● Exercise prompt:
Take the material below from the line containing "Open Views and" through the line containing "pyautogui.click(x=137, y=210)" and format it as a JSON list of strings, one string per line, leaving out blank lines.

[Begin Data for this exercise]

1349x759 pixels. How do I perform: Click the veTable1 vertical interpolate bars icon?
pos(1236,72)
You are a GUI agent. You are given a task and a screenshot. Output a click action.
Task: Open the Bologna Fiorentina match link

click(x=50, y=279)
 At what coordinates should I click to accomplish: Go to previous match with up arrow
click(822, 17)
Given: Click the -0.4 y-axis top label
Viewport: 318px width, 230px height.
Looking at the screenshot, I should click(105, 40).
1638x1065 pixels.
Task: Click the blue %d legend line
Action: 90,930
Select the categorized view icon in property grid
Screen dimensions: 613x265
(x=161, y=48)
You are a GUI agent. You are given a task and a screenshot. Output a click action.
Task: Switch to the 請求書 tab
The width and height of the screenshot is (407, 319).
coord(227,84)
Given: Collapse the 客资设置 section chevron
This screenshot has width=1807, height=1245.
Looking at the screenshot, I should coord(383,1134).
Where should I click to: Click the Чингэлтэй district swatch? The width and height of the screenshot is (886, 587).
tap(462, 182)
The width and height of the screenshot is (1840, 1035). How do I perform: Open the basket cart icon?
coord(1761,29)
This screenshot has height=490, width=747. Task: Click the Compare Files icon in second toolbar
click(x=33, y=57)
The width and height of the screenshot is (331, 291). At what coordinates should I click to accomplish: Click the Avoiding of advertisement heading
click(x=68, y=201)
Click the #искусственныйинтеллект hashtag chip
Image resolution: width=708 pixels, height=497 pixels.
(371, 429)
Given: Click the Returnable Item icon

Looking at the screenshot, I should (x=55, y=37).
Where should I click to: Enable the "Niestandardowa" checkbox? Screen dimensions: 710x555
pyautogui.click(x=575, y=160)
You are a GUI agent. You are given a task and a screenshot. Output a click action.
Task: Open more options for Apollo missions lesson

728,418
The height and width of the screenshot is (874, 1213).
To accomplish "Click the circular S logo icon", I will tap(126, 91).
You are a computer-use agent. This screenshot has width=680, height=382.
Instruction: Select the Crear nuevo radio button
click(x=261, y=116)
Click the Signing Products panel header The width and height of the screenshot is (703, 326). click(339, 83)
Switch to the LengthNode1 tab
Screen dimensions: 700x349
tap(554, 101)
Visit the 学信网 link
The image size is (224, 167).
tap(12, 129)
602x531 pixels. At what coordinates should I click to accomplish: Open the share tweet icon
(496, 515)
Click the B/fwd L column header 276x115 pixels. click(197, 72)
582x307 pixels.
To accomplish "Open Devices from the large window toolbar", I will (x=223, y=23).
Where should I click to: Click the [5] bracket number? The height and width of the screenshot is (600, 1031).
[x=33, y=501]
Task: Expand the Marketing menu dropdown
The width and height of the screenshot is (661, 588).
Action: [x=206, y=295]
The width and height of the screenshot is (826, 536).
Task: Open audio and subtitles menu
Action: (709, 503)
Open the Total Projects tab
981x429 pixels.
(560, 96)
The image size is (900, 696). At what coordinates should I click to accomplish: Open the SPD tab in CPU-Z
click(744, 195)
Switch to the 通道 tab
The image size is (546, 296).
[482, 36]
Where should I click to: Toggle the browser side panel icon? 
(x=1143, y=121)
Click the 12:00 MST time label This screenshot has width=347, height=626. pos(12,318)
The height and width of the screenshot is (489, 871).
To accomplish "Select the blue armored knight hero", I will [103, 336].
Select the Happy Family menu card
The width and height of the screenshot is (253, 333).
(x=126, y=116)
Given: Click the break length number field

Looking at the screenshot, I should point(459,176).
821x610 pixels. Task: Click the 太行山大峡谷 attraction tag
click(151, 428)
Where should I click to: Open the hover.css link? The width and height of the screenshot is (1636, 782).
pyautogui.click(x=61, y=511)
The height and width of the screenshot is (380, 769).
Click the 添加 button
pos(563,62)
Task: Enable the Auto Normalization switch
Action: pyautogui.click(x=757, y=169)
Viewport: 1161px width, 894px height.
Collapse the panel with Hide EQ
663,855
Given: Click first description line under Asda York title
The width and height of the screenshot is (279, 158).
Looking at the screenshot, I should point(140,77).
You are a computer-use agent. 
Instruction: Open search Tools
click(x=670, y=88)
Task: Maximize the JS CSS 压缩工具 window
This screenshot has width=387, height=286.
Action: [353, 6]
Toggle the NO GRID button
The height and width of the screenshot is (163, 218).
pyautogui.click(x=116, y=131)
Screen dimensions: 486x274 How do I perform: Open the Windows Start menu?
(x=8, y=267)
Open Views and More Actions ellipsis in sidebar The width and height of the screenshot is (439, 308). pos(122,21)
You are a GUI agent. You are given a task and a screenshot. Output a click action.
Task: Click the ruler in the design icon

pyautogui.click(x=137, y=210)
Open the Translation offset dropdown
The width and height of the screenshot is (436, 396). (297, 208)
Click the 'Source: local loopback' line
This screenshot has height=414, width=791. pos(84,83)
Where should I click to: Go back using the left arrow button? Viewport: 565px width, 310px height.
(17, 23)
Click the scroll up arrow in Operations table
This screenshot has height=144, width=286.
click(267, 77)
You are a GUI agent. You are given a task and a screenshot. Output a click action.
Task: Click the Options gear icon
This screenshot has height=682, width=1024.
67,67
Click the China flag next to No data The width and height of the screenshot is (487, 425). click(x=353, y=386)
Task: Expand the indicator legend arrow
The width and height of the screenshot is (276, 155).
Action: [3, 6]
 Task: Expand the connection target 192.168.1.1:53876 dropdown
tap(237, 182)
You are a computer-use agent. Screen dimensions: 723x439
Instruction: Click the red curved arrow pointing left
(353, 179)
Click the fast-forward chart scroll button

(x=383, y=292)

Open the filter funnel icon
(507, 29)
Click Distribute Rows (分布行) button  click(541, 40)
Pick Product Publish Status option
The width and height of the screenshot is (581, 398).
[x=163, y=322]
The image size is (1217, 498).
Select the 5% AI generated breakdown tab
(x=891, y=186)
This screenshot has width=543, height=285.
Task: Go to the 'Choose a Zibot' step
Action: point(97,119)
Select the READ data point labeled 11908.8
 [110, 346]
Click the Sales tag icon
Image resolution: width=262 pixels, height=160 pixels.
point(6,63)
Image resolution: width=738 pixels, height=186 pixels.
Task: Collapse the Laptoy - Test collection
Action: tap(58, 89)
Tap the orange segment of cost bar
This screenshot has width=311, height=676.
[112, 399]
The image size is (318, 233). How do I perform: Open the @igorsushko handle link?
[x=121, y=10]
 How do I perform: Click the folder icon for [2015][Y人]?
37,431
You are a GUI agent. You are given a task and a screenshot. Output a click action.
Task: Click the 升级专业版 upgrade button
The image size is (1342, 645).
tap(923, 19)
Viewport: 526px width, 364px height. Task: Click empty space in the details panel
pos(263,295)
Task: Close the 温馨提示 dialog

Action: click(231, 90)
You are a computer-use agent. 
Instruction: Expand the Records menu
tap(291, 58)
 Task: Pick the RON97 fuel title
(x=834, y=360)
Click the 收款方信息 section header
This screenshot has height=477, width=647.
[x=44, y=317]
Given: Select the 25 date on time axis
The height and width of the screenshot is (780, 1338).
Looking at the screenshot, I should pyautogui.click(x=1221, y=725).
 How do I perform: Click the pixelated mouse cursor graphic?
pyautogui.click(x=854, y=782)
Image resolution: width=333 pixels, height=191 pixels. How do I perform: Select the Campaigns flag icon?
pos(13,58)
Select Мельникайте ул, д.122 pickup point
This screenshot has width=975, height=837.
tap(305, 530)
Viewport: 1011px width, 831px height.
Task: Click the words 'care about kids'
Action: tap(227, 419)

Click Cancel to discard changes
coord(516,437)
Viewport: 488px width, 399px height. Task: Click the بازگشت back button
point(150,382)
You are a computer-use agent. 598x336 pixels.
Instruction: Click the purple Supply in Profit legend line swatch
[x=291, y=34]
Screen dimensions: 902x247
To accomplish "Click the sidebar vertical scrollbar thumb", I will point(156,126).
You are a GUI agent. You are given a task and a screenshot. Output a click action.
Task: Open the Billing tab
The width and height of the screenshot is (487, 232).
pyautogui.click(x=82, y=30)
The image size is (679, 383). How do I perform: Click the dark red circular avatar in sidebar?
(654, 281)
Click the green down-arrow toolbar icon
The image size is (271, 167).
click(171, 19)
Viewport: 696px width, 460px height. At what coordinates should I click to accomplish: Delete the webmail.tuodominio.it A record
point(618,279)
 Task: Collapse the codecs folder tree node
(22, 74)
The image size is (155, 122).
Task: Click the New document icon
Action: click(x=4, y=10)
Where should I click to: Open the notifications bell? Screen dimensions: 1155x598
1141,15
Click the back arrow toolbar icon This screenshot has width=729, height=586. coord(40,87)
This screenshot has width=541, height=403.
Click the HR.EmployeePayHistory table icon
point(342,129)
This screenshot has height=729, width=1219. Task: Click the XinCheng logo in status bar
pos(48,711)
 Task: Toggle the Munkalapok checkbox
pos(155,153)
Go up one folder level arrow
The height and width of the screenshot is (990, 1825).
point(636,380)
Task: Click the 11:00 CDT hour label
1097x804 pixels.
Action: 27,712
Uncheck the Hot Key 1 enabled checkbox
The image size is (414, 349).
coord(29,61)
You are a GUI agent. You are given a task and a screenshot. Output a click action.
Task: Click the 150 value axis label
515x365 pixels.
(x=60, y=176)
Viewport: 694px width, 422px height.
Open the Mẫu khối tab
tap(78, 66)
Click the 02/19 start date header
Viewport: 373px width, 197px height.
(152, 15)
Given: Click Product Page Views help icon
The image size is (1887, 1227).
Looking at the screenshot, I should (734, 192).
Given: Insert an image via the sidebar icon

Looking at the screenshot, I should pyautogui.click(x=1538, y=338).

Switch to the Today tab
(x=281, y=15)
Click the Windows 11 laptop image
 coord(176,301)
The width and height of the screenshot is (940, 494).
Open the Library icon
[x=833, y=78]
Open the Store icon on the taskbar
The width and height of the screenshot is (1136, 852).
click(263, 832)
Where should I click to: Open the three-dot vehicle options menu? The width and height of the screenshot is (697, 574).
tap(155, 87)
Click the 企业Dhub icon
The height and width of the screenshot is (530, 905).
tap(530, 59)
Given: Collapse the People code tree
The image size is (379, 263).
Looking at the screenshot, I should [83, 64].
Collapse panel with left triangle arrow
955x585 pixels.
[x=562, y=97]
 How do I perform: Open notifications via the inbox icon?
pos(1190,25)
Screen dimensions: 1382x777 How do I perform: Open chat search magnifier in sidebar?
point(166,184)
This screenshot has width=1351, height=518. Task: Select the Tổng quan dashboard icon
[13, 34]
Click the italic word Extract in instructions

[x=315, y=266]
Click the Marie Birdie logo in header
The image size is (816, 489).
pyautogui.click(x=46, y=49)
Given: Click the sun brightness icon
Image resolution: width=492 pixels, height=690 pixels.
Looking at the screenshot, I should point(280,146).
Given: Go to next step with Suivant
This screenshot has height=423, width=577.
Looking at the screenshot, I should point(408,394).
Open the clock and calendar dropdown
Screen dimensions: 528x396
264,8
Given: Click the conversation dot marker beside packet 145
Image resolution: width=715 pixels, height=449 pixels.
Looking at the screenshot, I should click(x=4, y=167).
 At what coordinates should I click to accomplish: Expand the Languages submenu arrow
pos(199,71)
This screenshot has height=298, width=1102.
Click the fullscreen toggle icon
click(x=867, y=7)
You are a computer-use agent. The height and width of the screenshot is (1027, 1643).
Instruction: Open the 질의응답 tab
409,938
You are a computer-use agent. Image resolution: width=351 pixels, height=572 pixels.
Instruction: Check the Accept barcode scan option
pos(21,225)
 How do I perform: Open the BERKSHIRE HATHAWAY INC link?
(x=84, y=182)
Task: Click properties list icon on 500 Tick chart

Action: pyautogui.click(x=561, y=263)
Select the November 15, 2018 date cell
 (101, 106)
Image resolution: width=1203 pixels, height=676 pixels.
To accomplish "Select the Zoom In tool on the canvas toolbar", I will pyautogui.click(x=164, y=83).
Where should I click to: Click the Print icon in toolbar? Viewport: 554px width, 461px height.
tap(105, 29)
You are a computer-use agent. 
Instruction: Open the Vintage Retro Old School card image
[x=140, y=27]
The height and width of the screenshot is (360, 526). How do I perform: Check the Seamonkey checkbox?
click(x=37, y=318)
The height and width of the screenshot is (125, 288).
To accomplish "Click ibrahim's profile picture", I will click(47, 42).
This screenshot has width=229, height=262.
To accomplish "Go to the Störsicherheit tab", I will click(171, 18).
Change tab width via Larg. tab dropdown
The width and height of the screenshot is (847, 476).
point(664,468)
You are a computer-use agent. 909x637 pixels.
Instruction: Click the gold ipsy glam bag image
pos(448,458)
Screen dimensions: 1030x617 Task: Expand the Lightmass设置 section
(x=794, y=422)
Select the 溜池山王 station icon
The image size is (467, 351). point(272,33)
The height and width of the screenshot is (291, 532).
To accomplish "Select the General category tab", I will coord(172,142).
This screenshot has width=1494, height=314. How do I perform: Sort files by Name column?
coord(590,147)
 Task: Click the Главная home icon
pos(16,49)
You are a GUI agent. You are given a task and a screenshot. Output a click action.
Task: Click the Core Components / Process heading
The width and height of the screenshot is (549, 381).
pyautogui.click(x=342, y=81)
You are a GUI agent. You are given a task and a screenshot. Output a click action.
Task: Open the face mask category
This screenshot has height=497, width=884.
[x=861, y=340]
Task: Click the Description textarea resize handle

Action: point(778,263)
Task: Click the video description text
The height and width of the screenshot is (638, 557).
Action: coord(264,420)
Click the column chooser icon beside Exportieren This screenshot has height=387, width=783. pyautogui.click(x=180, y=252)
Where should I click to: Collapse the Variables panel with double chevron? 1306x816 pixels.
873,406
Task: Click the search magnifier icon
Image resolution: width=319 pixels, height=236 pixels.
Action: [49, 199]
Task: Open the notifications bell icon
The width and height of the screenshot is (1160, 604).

[End Data for this exercise]

● Written answer:
[
  "Open Views and More Actions ellipsis in sidebar The width and height of the screenshot is (439, 308). pos(122,21)",
  "You are a GUI agent. You are given a task and a screenshot. Output a click action.",
  "Task: Click the ruler in the design icon",
  "pyautogui.click(x=137, y=210)"
]